In a binary number, the digits represent increasing powers of 2 starting from the LSB. Also defined here are MSB and word length. When the word length is 8 bits, the word is a byte. Binary numbers are used as memory addresses, and the range is defined by the address word length. Some examples are shown here.

These are generally overcome by measuring height to the nearest centimetre. Clearly there is no advantage in going further and expressing our height in a whole number of millimetres or even micrometres. The point is that an appropriate resolution can also be found for video signals, and a higher figure is not beneficial. The link between video quality and sample resolution is explored in Chapter 4. The advantage of using whole numbers is that they are not prone to drift. If a whole number can be carried from one place to another without numerical error, it has not changed at all. By describing video waveforms numerically, the original information has been expressed in a way that is better able to resist unwanted changes.

Essentially, digital video carries the original image numerically. The number of the pixel is an analog of its location on the screen, and the magnitude of the sample is (in the case of luminance) an analog of the brightness at the appropriate point in the image. In fact the series of pixels along a line in a digital system is only a sampled version of the waveform that an analog system would have produced.

As both axes of the digitally represented waveform are discrete, that waveform can accurately be restored from numbers as if it were being drawn on graph paper. If we require greater accuracy, we simply choose paper with smaller squares. Clearly more numbers are then required and each one could change over a larger range.

[Data drawn from a collection]
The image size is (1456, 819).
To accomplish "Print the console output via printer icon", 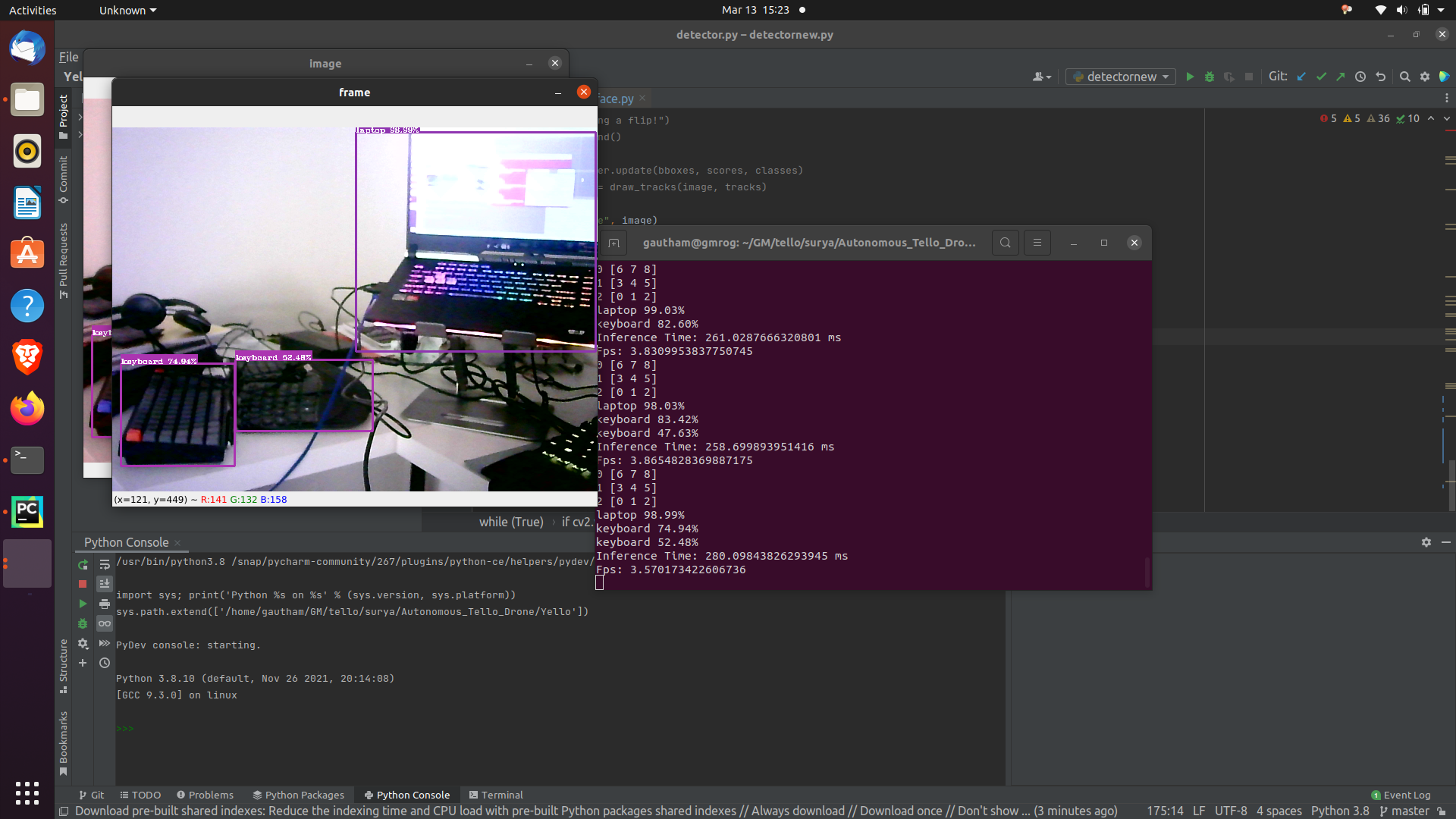I will pos(105,604).
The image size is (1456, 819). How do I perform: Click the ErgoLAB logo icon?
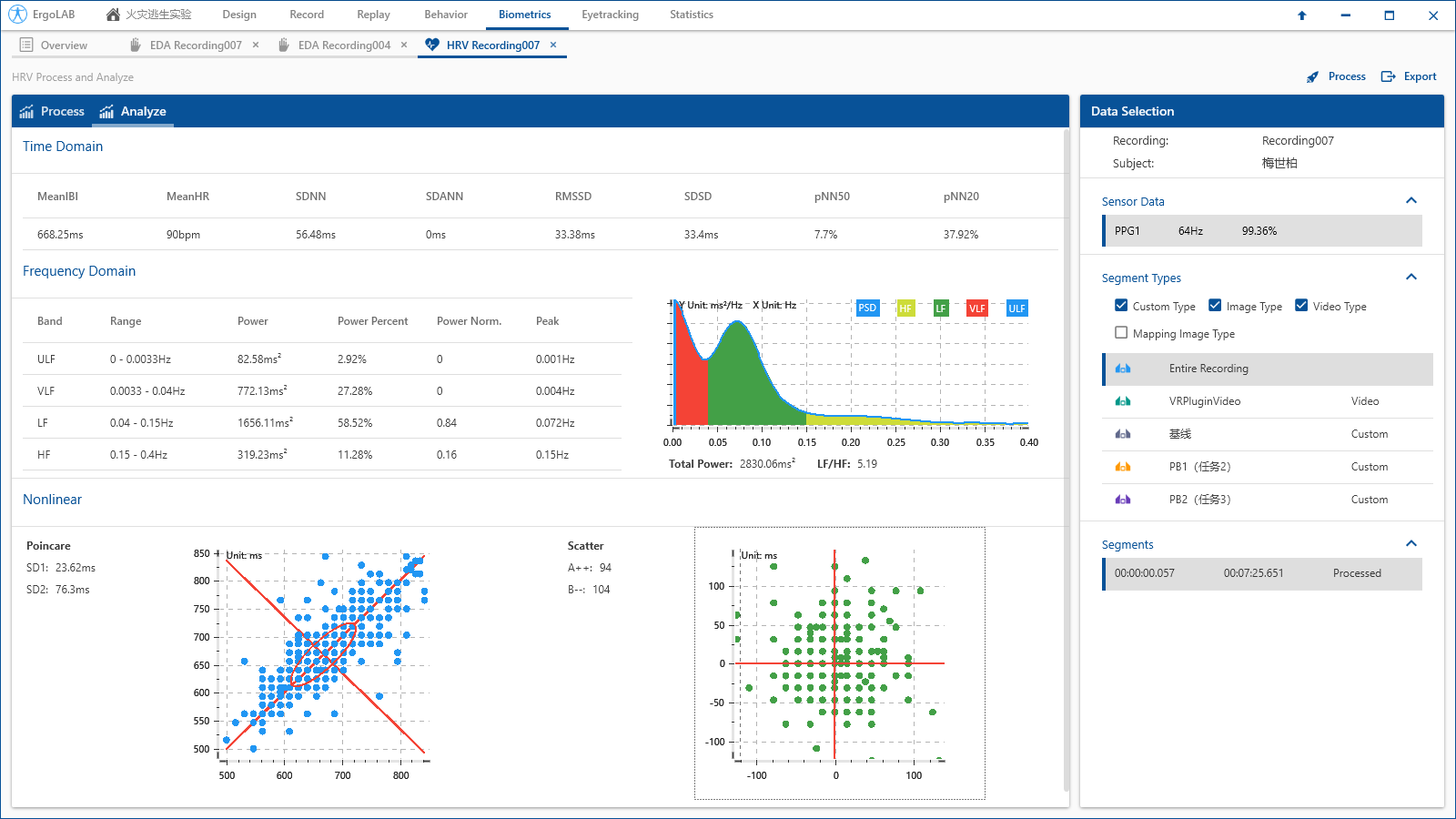point(17,15)
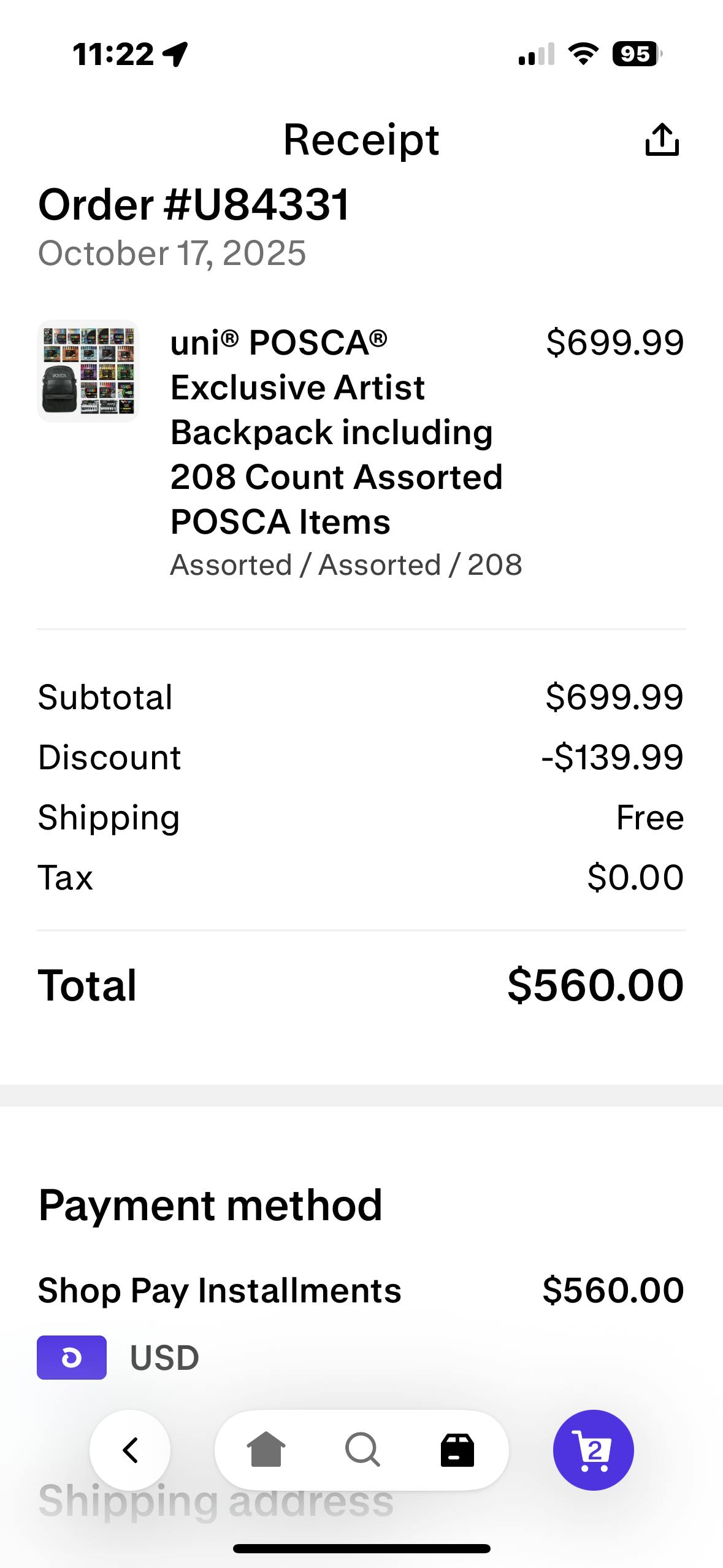The height and width of the screenshot is (1568, 723).
Task: Open the uni POSCA Exclusive Artist Backpack title
Action: click(336, 432)
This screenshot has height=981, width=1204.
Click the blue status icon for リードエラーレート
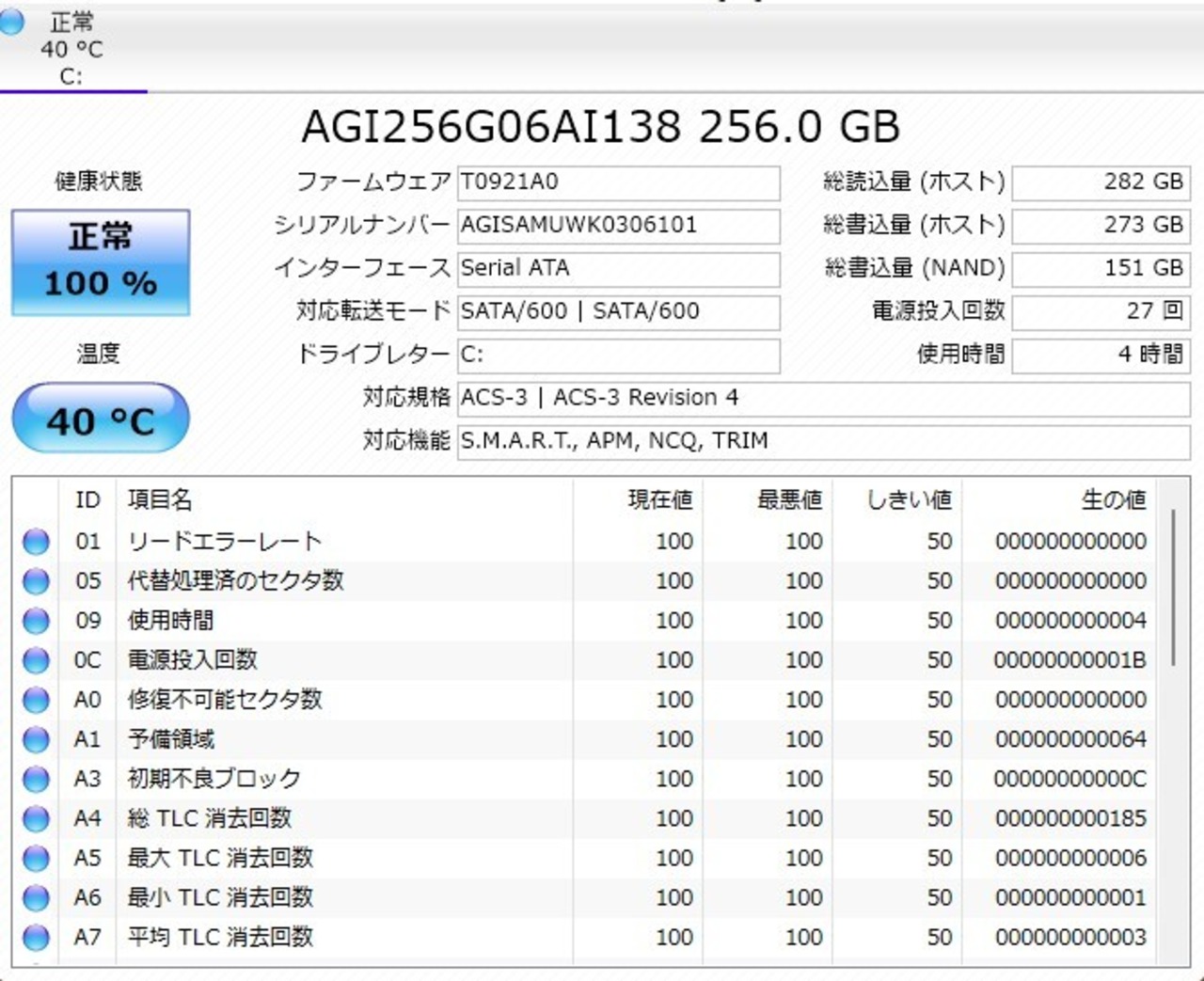click(36, 542)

- [Your objective]
According to the digital video passage, what advantage do whole numbers have?

- [Solution to the problem]
They are not prone to drift.